Mustafa Bilgic
Mustafa Bilgic · UK Costs & Business Insurance · Reviewed

Last updated: July 2026

Employers' liability is a legal requirement if you employ anyone – £88 per employee here.
Higher-risk activities & extra cover

How much does gym insurance cost in the UK?

Gym insurance in the UK typically costs £200 to £450 a year for a small studio or PT-led space, £500 to £1,200 for an established independent gym, and £1,500 to £4,000 for a large gym or health club with a pool, sauna and 24-hour access. The calculator above builds the estimate from turnover, public liability limit, staff, the replacement value of your equipment and the specific facilities you run.

What gym insurance has to cover

The facilities that move the premium

Insurers rate a gym on the severity of the injury it can produce, not the frequency. A sauna, steam room or pool carries the largest single loading – roughly £150–£250 a year – because scalding, drowning and legionella claims are catastrophic and the insurer will want to see a written water management plan. Unstaffed 24-hour access adds £150–£200: a member who has a cardiac event at 3am with nobody on site is the scenario every underwriter prices for, and cover normally requires a functioning duress alarm, CCTV and an induction record for every member. A free-weight area and group classes add smaller loadings but insurers will expect qualified instruction, documented inductions and equipment inspection records.

Worked example

An independent gym in Sheffield turns over £120,000, employs three staff, has £80,000 of equipment, runs a free-weight area and group classes, offers 24-hour member access, and takes £5 million of public liability. Liability comes to £145 × 1.45 × 1.30 = £273. Employers' liability for three staff adds £264. Equipment at 0.85% of £80,000 adds £680. Free weights (£85), classes (£95) and 24-hour access (£175) add £355. That is about £1,572 a year, roughly £1,761 with Insurance Premium Tax – and the equipment, not the liability, is the biggest line.
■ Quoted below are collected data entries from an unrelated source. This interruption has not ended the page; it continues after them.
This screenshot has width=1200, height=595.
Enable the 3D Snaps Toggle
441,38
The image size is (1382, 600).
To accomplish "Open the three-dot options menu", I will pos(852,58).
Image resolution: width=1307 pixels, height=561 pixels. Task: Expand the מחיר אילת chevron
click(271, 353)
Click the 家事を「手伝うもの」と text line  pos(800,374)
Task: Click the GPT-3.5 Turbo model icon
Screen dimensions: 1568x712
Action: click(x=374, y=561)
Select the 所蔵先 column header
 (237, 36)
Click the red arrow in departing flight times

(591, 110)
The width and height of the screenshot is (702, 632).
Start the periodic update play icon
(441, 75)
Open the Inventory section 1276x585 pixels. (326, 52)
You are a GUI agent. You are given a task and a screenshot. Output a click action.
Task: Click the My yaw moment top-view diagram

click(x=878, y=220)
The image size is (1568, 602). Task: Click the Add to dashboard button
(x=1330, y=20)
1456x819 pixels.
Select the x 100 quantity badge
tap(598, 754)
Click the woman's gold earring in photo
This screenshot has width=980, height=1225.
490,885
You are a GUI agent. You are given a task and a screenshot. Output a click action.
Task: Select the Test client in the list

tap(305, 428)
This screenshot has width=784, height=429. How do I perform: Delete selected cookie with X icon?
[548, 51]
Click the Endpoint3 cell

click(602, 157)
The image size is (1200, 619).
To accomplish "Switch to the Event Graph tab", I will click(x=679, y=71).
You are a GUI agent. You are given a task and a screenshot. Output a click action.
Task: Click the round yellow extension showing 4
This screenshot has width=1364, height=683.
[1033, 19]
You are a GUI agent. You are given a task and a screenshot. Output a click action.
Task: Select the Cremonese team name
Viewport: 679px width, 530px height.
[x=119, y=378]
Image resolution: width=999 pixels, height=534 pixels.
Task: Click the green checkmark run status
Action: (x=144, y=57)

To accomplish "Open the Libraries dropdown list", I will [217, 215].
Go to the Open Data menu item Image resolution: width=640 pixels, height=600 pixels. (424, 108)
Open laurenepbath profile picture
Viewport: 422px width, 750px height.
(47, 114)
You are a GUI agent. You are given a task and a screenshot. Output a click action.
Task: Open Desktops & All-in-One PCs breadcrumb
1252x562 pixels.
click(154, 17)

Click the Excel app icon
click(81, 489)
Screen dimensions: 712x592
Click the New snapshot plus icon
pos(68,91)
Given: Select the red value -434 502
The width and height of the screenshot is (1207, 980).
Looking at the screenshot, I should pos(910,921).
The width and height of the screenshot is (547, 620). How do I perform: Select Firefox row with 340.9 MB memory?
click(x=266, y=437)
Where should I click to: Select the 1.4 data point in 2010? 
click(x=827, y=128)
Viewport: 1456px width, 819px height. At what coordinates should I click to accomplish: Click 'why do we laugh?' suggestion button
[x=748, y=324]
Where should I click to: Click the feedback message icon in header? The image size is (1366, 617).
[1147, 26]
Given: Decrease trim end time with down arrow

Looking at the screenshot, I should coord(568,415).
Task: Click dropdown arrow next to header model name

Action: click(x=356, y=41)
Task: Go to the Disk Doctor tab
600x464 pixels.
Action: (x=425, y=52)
How to reduce a gym premium

The discounts an insurer will actually give you are documentary. Keep a signed induction and PAR-Q record for every member – it is the first thing requested after any claim and its absence is what turns a defensible claim into a paid one. Hold current CIMSPA or REPs registration for every trainer on the floor. Log equipment inspections and repairs. If you have wet facilities, hold a written legionella risk assessment and temperature log. Fit a duress alarm and CCTV if you run unstaffed hours. Then pay annually, avoid instalment credit at 8–15% APR, and place the risk through a broker who writes leisure business – the mainstream comparison sites rarely rate a gym competitively once weights and wet areas are on the schedule.

Frequently asked questions

How much is gym insurance per year?

A small studio or PT-led space typically pays £200 to £450 a year. An established independent gym pays £500 to £1,200. A large gym or health club with a pool, sauna and 24-hour access commonly pays £1,500 to £4,000.

Do I need professional indemnity as well as public liability?

Yes. Public liability covers physical injury and property damage on your premises. Professional indemnity covers claims that your advice caused harm — a poorly written programme, a lift coached with bad form, or nutrition guidance outside your qualification. They answer different claims.

Why does 24-hour unstaffed access cost more to insure?

Because a member suffering a cardiac event or serious injury with nobody on site is the worst-case scenario an underwriter prices for. Expect a loading of £150 to £200 a year, plus a requirement for a working duress alarm, CCTV coverage and a documented induction for every member.

Do self-employed personal trainers need their own insurance?

Usually yes — most gyms require a self-employed trainer to carry their own public liability and professional indemnity before they can use the floor. However, if you direct their work and hours, they may count as an employee for employers' liability purposes, which is your responsibility.

What paperwork does an insurer expect after a gym claim?

Signed inductions and PAR-Q health screening forms for the member, current instructor qualifications such as CIMSPA registration, and equipment inspection records. Missing paperwork is the most common reason a defensible gym claim ends up being paid out.

Source: employers' liability requirement from the HSE – Employers' Liability (Compulsory Insurance) Act 1969. Legionella duties for wet facilities from HSE – Legionnaires' disease. Insurance Premium Tax (12%) from GOV.UK. Premium ranges reflect 2026 UK leisure market rates.